From the compliance aspect, these instances show that the mere implementation of compliance rules is not enough. The risk must also be mitigated through adequate preparation of the employees that would likely be victimised by such scammers.
As one can see, this does not only concern executives, but also lower ranking employees who are “easy prey” because of their low position in the company. These employees should be continuously informed about aforementioned risks while also being trained with practical cases. Small subsidiaries of foreign companies are especially vulnerable, since in most cases the accountant usually does not only administer the accounts but is also the contact person of the bank. Additionally, language barriers and distance to the headquarters make further inquiries to superiors difficult. In a lot of cases damages exceeded hundreds of thousands, if not millions, of euros (the “record holder” is a medium sized enterprise from Brittany with damages of €23 million).

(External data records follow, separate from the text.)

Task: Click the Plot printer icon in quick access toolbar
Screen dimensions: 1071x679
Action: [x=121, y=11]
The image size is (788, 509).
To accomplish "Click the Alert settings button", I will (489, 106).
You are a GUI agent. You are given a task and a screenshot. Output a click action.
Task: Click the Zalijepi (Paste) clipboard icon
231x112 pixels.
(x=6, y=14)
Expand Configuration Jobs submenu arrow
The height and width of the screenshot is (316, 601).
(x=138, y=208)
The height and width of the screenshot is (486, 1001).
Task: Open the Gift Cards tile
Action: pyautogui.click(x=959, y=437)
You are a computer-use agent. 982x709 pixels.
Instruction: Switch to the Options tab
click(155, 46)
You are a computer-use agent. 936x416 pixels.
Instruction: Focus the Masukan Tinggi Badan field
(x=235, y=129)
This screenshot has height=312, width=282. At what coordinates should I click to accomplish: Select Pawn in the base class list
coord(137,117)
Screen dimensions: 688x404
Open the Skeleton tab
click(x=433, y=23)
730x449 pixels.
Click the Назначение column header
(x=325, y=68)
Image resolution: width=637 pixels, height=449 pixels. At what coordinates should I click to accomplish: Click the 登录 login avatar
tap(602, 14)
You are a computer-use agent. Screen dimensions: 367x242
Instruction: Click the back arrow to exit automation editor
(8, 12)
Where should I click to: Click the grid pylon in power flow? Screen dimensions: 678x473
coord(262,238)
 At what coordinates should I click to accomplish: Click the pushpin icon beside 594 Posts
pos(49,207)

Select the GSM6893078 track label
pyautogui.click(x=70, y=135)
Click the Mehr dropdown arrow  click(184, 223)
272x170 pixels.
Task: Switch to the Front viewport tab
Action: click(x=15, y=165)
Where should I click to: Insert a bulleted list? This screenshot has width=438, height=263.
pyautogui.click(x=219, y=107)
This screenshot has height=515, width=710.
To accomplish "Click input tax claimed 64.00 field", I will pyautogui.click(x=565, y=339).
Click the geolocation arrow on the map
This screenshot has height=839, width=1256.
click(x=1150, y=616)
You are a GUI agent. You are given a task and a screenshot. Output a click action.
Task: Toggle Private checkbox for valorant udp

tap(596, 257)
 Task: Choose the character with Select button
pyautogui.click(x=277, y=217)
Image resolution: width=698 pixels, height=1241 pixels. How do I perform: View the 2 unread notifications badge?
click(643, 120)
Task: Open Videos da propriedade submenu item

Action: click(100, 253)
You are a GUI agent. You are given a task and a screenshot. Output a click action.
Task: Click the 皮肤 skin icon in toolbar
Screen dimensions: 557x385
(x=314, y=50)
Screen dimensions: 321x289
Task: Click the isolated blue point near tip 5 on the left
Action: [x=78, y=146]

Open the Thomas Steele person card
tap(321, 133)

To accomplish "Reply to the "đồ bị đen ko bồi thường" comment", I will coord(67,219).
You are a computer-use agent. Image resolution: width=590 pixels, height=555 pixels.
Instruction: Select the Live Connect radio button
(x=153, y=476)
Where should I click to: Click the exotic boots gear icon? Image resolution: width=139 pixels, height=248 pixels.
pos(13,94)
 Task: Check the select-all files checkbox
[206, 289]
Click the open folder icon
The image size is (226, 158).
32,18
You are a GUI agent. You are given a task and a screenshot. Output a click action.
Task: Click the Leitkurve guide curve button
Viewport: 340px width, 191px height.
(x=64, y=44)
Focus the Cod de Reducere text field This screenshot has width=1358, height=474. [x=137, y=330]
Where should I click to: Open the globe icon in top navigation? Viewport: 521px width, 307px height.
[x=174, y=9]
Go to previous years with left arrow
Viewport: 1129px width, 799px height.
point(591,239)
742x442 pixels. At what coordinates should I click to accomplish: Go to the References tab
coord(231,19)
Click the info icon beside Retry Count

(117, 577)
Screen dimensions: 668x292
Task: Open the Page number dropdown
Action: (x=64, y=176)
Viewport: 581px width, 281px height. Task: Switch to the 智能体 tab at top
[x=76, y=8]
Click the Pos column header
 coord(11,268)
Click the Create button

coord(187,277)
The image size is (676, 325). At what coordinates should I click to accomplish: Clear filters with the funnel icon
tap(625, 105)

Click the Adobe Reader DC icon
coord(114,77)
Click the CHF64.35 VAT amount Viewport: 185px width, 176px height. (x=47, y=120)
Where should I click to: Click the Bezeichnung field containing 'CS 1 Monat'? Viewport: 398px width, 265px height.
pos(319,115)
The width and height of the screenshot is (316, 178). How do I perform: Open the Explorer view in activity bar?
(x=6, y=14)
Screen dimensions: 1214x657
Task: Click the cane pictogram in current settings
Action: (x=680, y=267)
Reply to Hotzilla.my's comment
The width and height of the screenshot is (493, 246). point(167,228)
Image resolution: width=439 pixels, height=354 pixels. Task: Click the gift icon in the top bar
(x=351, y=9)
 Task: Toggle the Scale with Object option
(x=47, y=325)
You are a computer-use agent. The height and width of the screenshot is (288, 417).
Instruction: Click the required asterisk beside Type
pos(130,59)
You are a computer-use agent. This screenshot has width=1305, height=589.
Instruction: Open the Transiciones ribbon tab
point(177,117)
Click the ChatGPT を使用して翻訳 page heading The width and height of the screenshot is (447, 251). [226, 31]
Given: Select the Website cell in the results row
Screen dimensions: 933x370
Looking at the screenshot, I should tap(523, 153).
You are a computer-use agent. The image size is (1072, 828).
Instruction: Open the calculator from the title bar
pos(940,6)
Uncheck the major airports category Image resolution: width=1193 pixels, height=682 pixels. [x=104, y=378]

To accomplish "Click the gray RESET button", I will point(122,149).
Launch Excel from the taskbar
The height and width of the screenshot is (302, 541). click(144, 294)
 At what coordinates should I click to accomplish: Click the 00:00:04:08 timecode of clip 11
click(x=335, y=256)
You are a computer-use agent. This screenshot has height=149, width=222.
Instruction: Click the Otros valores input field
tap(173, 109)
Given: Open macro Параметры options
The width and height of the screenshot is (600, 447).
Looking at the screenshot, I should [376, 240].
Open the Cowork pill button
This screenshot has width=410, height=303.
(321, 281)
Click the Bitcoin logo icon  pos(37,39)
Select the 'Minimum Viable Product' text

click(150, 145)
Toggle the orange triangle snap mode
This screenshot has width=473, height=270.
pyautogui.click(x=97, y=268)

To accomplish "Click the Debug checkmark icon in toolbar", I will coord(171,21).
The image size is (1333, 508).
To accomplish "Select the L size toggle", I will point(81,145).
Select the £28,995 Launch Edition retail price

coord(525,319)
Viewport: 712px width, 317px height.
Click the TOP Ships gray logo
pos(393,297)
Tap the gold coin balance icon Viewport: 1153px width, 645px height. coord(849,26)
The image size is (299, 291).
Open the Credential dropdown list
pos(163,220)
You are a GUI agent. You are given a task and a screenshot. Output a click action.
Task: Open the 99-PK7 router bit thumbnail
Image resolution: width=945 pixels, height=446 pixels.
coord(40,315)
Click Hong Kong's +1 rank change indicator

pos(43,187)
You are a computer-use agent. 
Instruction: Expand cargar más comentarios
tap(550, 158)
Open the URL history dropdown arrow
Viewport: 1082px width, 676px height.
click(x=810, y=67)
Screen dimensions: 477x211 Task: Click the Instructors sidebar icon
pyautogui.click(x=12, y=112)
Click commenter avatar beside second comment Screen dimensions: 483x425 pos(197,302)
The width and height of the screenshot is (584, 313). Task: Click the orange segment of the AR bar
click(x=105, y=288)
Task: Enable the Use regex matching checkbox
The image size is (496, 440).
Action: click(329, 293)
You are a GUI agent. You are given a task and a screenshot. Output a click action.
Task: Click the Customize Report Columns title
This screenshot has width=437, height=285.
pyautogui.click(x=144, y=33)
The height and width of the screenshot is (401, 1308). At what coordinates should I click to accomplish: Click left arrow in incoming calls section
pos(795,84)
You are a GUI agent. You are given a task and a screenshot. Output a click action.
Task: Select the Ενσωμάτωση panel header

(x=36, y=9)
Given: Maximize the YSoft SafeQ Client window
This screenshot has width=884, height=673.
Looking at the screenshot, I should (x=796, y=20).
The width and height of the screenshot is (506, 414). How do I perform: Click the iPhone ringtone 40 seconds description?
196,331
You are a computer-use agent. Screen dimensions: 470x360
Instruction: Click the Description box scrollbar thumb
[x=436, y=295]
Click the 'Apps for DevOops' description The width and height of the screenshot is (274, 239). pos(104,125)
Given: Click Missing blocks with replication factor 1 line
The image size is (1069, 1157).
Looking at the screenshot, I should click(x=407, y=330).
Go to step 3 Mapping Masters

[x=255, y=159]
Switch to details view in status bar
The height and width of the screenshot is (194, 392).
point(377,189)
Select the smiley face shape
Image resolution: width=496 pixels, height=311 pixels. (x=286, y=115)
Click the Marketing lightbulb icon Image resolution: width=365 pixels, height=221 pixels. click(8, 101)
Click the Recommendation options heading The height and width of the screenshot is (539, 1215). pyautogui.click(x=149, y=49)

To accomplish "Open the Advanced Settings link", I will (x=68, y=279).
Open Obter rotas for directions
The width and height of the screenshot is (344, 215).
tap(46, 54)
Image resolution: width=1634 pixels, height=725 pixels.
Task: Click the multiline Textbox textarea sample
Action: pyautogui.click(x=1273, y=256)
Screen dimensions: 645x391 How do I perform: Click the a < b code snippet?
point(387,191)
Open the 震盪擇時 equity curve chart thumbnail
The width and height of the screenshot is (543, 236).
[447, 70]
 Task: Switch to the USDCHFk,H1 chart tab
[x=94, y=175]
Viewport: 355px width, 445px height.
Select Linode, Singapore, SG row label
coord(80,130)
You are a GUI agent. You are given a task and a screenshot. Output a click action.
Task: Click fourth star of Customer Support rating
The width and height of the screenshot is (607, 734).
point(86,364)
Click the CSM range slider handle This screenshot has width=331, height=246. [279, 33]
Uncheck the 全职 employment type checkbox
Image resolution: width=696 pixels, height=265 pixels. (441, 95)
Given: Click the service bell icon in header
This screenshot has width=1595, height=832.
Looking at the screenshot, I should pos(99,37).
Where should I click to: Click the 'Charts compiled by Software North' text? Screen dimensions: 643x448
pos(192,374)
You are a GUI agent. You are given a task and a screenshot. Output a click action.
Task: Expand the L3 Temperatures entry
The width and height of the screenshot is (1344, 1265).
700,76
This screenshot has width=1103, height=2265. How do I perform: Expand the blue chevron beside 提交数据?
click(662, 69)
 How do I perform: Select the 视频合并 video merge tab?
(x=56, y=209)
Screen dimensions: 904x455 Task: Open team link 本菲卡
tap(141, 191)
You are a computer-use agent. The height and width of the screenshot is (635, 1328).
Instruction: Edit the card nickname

As mentioned already, in all cases the scammers have conducted research about the inner workings of the firm and names of executives whose instructions would easily mobilise a lower rank employee. This is facilitated through electronically accessible information about companies and their executives, which is easily accessible through the electronic network of the commercial register infogreffe in France. Aside from official information on the companies, up-to-date contracts with signatures (partnership agreements, minutes of meeting, balance sheets, audit certificates) are also accessible. Moreover, the companies themselves disclose relevant information for scammers on their own websites. Executives for example have profiles on networks such as Viadeo or LinkedIn. The more information is retrievable on the web, the easier it is for scammers to get a detailed picture of the company and its executives, which in turn is relevant for the execution of the fraud. The “boom“ of this kind of fraud, which has been noticeable throughout the last few years, is hence also explainable by the need to disclose more and more information on the web. Therefore the importance of pro-active employee training and provision of information through internal emails should be again emphasised to efficiently avoid falling victim to this new kind of fraud.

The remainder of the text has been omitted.